<<<<

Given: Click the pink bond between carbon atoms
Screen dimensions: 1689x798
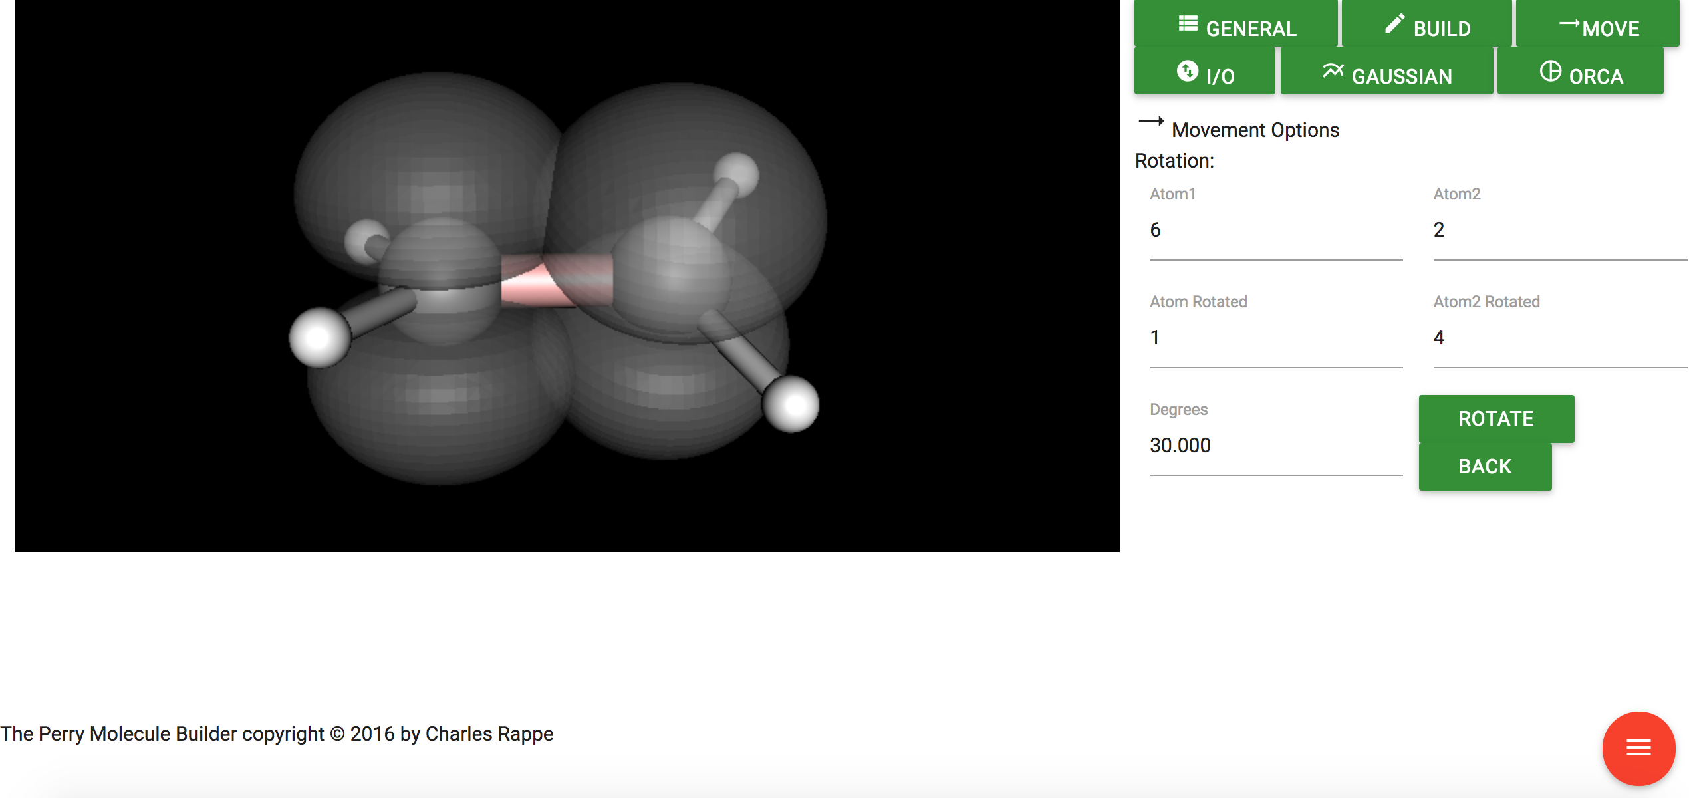Looking at the screenshot, I should [x=532, y=286].
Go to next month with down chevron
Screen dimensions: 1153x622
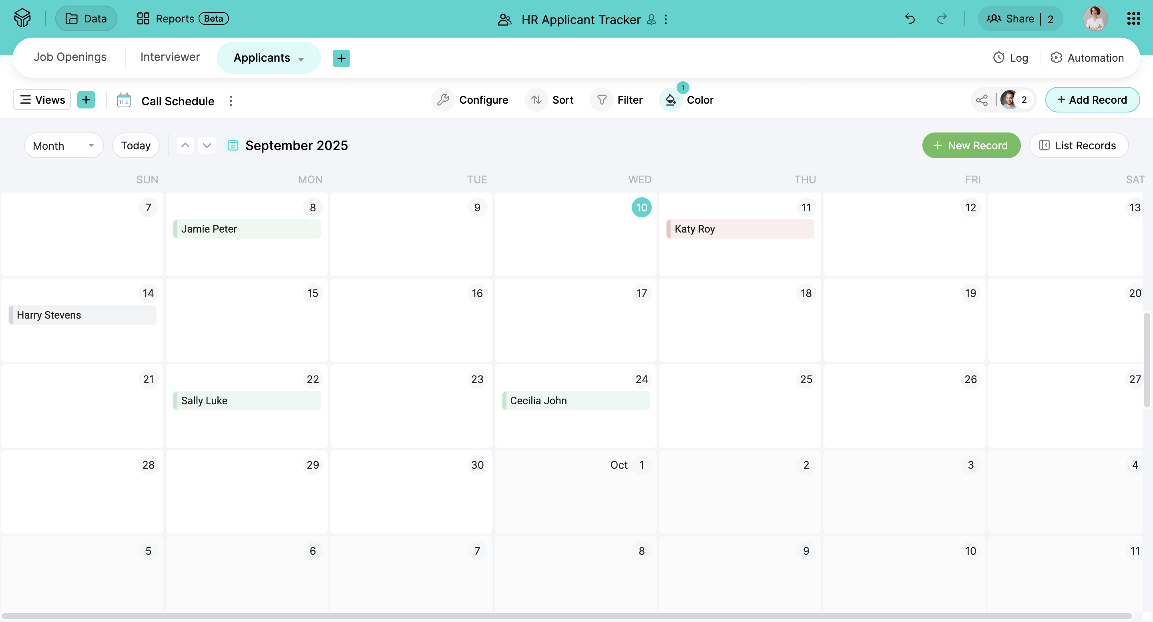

>>>>

- _What to work on_: With the pictures dropped, give every entry above again exactly.

- _Exercise result_:
Given: Click the pink bond between carbon atoms
Screen dimensions: 1689x798
Looking at the screenshot, I should [x=532, y=286].
Go to next month with down chevron
Screen dimensions: 1153x622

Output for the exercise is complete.